Things break; I understand that. And I even understand how this particular shower head broke, because the remaining and presumably identical shower head was already cracked and on its way to failure, too. What I do not and will not understand is why this missing shower head was left to be discovered by me, a paying guest. The room had obviously been cleaned, and the bed made, before it was rented to me: why the hell had this missing shower head (and the problem with the ice bucket) not been discovered and fixed before I showed up? Just what am I paying for?

And all this is in a fairly expensive hotel, run under a brand that’s trying hard to be seen as the finest hotel chain in America that’s not gone in for the bath-butler school of false and useless ‘luxury’.

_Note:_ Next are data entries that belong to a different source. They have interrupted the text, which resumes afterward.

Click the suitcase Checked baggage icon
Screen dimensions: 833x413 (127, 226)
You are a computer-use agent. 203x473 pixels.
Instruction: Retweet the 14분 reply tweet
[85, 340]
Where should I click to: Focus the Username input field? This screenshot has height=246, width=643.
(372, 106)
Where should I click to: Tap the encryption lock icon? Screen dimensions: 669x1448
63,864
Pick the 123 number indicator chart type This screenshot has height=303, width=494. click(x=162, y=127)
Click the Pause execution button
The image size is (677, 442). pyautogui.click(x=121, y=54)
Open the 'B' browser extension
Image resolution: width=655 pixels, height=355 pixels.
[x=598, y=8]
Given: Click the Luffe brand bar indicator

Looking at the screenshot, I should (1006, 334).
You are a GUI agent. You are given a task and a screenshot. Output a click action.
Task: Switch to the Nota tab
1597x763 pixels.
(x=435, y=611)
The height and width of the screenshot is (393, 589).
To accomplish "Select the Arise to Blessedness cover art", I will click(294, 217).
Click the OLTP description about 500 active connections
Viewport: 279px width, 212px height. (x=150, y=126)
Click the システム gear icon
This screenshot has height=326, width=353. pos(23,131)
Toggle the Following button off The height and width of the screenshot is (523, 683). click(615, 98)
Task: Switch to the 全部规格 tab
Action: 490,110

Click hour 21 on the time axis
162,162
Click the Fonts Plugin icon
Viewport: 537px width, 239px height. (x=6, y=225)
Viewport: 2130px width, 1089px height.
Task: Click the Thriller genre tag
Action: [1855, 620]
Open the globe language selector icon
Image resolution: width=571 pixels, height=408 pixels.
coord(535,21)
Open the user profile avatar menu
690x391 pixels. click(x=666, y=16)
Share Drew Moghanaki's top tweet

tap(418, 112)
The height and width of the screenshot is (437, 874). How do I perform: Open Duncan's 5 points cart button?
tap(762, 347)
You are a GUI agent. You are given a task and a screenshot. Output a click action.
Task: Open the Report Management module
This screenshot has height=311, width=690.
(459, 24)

After rinsing off most of the soap, we headed down to for our free breakfasts. About that, let me say this: had I been paying for these breakfasts, I wouldn’t have. The food was bland, and served in a fairly gloomy room. There was a fairly long wait (considering the emptiness of the room, and the buffetness of the breakfast) to be seated, and then to get our coffee and juice. The orange juice was bitter and acidic because it was from concentrate, and the syrup for the pancakes was corn syrup with a tiny bit of maple syrup thrown in for ‘flavor’. That’s okay, though, I suppose, because the pancakes themselves were like little wood chips — after you scraped them out of the chafing dish.

Westin-Oj Westin-Syrup

These things are fine at the IHOP — or at least expected if not fine — but I expect better from a large hotel. I’m not sure, but I think they were charging in the neighborhood of $20 a head for this fantastic repast.

After ‘breakfast’, we got the car from the parking lot and left. While I’m on the topic of parking, it might be worth mentioning that the hotel charges $20 a night for parking, despite the fact that it’s flanked on two sides by fairly cheap parking lots. Lord knows what they charge you for ‘valet’ parking, i.e. some guy driving your car the 150 feet from the hotel’s entrance to their own parking lot. If you don’t take advantage of the ‘valet’ parking, though, it’s inconvenient, because though the parking lot is directly adjacent to the hotel, there is no entrance to the building on that side. The main entrance is on a busy street with limited space for cars; the side entrance, where you can easily leave a car while you go fetch your luggage, involves a long, narrow corridor with non-automatic doors and stairs. The very architecture of the place makes one feel less like a valued guest and more like a mark to be squeezed for money.

We complained about the shower head while checking out, and the clerk said that she’d see what she could do about compensating us for our trouble. It seemed, though, that this might be difficult because we’d booked the room through Expedia. When you do this, Expedia, not the hotel, actually charges your credit card, and I gather that it’s difficult for the hotel to do anything about adjusting your rate. In any case, you effectively get punished for booking your room that way.

American Express informs us that there have been no adjustments to our charges, so I suppose that Westin assumes that either we’re not worth having as customers, or that this is about the experience that one is to expect from the Westin Great Southern.

Total damages: $187.68 + $20 for parking = $207.68. A poor value.